● SELECTED EXTRACT:
■ ■ ■ ■
The default method of correlation is Pearson’s product moment, but other methods are also available:

cor(wb$n.NY.GDP.PCAP.PP.KD, wb$n.IT.NET.USER.ZS, use = "complete.obs", method = "spearman")
## [1] 0.8896563
cor(wb$n.NY.GDP.PCAP.PP.KD, wb$n.IT.NET.USER.ZS, use = "complete.obs", method = "kendall")
## [1] 0.7217487

Summary:

When using ‘cor’, specify which observations to use. If there are NAs, the output will be “NA”. You can choose which observations to use: "everything", "all.obs", "complete.obs", "na.or.complete", or "pairwise.complete.obs".

Use use = "complete.obs" to correlate the observations without missing values on all the variables that you put in the formula.

We can see that both Pearson’s and Spearman’s correlation coefficients are very high. The interpretation is that the higher the country’s GDP per capita, the higher is the share of the country’s population using the Internet.

As expected, Kendall’s correlation is lower than Spearman’s. However, its value is also high.

With cor function, you do not get the statistical significance of the coefficient.

Correlations

A more informative way is to use the cor.test() function:

cor.test(wb$n.NY.GDP.PCAP.PP.KD, wb$n.IT.NET.USER.ZS)
■ ■ ■ ■
● MATERIAL PROVIDED:
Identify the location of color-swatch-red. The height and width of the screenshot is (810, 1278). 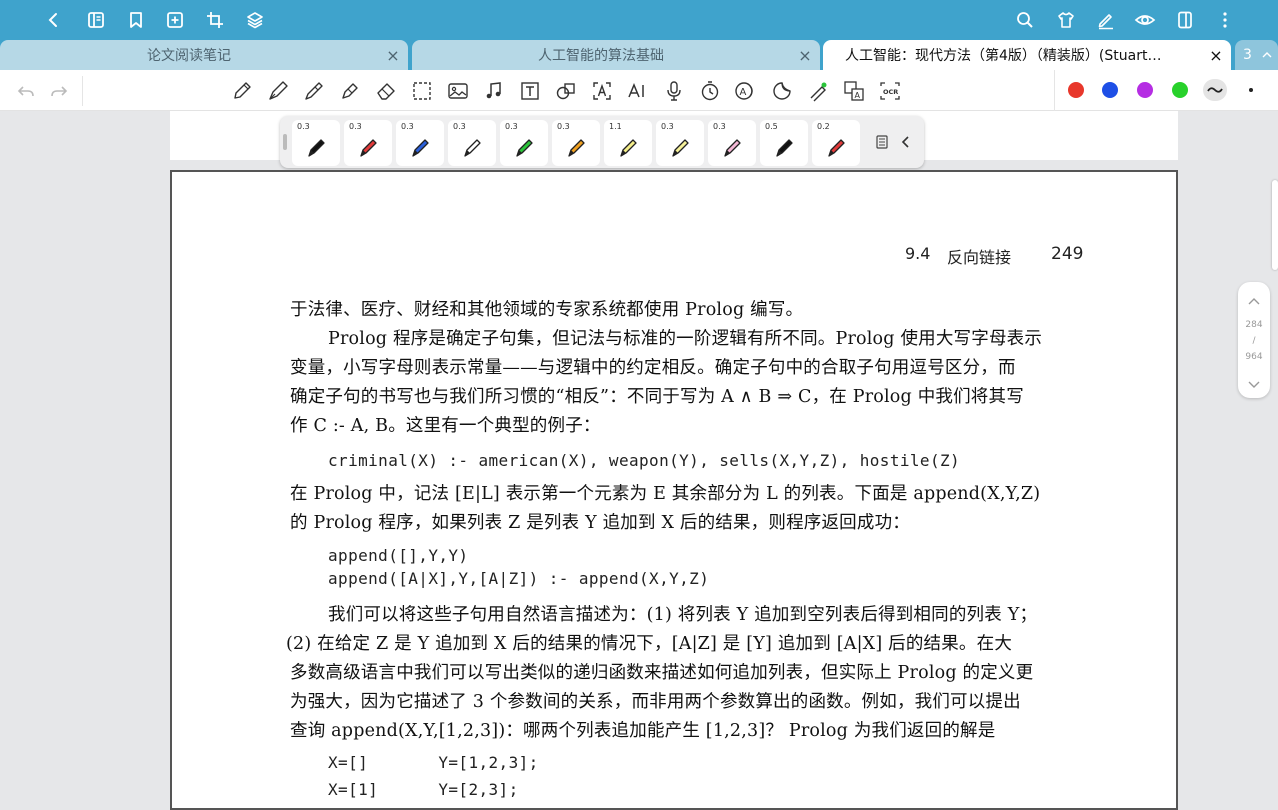
(1076, 90).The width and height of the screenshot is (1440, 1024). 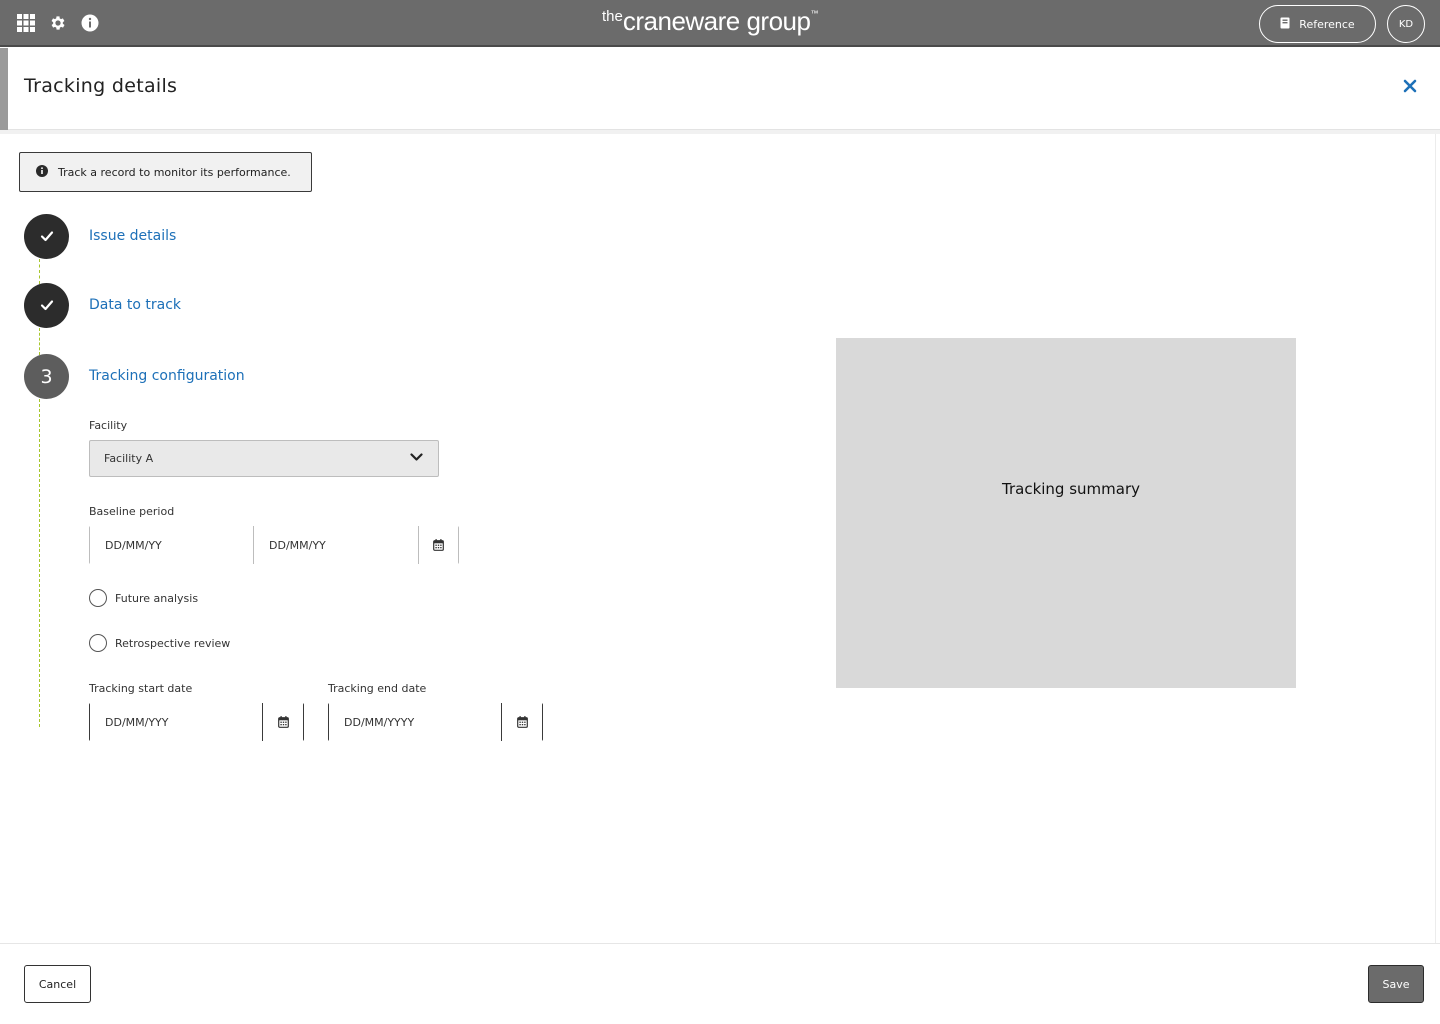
■ ■ ■ ■
● TO DO:
- 1) In the R correlation excerpt, what does the cor function not give you about the coefficient?
- 2) Quote the part of the R correlation excerpt between "When using ‘cor’, specify" and "is also high.", inclusive.

● SOLVED PROBLEMS:
- 1) Its statistical significance.

- 2)
When using ‘cor’, specify which observations to use. If there are NAs, the output will be “NA”. You can choose which observations to use: "everything", "all.obs", "complete.obs", "na.or.complete", or "pairwise.complete.obs".

Use use = "complete.obs" to correlate the observations without missing values on all the variables that you put in the formula.

We can see that both Pearson’s and Spearman’s correlation coefficients are very high. The interpretation is that the higher the country’s GDP per capita, the higher is the share of the country’s population using the Internet.

As expected, Kendall’s correlation is lower than Spearman’s. However, its value is also high.